Брат Рамена сидел в третьем ряду, и на слове «избранные» скрипнул зубами. Его ворон распахнул черные крылья у него за спиной. Когда Ангелайя закончил свою проповедь, Рамена-нулла решил, что в числе умерших пожалуй будет и сам Великий Гуру. За лжеучение!
День спустя оказался удивительно жарким — оставшиеся после затяжных дождей лужицы высохли, оставив после себя неопрятные сероватые пятна на сухом асфальте. Весело пошумев после дождей, деревья поникли всеми своими листьями, а кое-какие из листьев даже скрутились в трубочку, пожелтели и покинули своих более сильных собратьев.
В полдень, асфальт раскалился настолько, что стал страстно липнуть к колесам автомобилей и подошвам ботинок, распространяя вокруг себя характерный запах, который впавший в депрессию несовершеннолетний из семнадцатой квартиры назвал «запахом жары».
Одуревший от высоких температур народ повалил на реку, без разбора прыгая в мутную воду. На метеорологической станции в двадцати километрах ниже зафиксировали одномоментный подъем Мелочевки на два и две десятых сантиметра. Липкая тина оседала на разгоряченных купальщиках, но те не замечали этого и погружались в речную воду с головой. Некоторые остались без волос, но это те, кому не повезло.
Старики в хилой тени прибрежных ив, тягостно предавались воспоминаниям о тех блаженных временах, когда воду из Мелочевки можно было употреблять внутрь, и, встав на старенький мост, можно было увидеть земляное дно.
У колонок регулярно вспыхивали драки, и потому власти города вынуждены были выставить возле них кордон милиции (из тех, кто остался после драки). Драки не утихли, просто теперь участие в них принимали и сами стражи порядка, которые по блату не раз и не два пытались разжиться дармовой водичкой.
Немотивированно упали цены на бензин.
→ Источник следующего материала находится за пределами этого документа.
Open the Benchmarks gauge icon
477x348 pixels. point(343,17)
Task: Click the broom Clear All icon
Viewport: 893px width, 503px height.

Цены на газированную воду, напротив, сильно его превзошли.
Видя глобальные последствия засухи, городские головы попытались обеспечить водой хотя бы центральный район, для чего была расконсервирована построенная еще в незапамятные времена водонапорная башня, которую с Божьей милостью поддерживали в рабочем состоянии все последнее время. Наполненное сравнительно свежей водой, это порядком поржавевшее сооружение могло обеспечивать питьем почти весь центр верхнего города, включая, естественно и здание администрации. Правда, только до седьмого этажа, потому что в те времена, когда возводили башню, выше семи еще не строили.
В тридцати пяти домах, располагающихся вокруг Арены, трубы наполнились холодной водой. В двух десятках квартир краны оказались не закрыты и звучно харкнули в белый кафель раковин желтоватой, мутной водицей. В шести квартирах, это привело к затоплению соседей, и последующим разбирательствам, которые были, впрочем, не слишком эмоциональными на фоне победоносного завершения засухи.
Ополоумевшие от радости обыватели в течение целых часов использовали дармовую воду, заливая ее во все подходящие и не подходящие для этого емкости. Кое-кто пил прямо из-под крана, даже не морщась от гниловатого привкуса жидкости.
Счастье жильцов центра (и острейшая зависть всего остального города) продолжалось аккурат до вечера. Сразу после заката, приблизительно в одиннадцать часов, башня переломилась пополам в самом тонком своем месте и рухнула на здание котельной, что находилось как раз под ней. Это сопровождалось таким грохотом, что слышали даже дачники на другом конце города.
Оставшаяся вода единовременно выплеснулась из резервуара и буйным потоком ринулась вниз по центральной, захватывая с собой все, что только можно захватить. Двенадцать лавочек, три фонарных столба из дерева, почти два десятка урн с соответствующим наполнением проплыло до Старого моста и низверглось в Мелочевку. Одновременно с этим шесть личных автомобилей, мягко всплыли на подошедшей волне, и снялись с мест стоянки. Но этих не унесло дальше перекрестка Центральной и Приречной улицы, где они и остались, сгрудившись в одну кучку, словно ищущие тепла щенята.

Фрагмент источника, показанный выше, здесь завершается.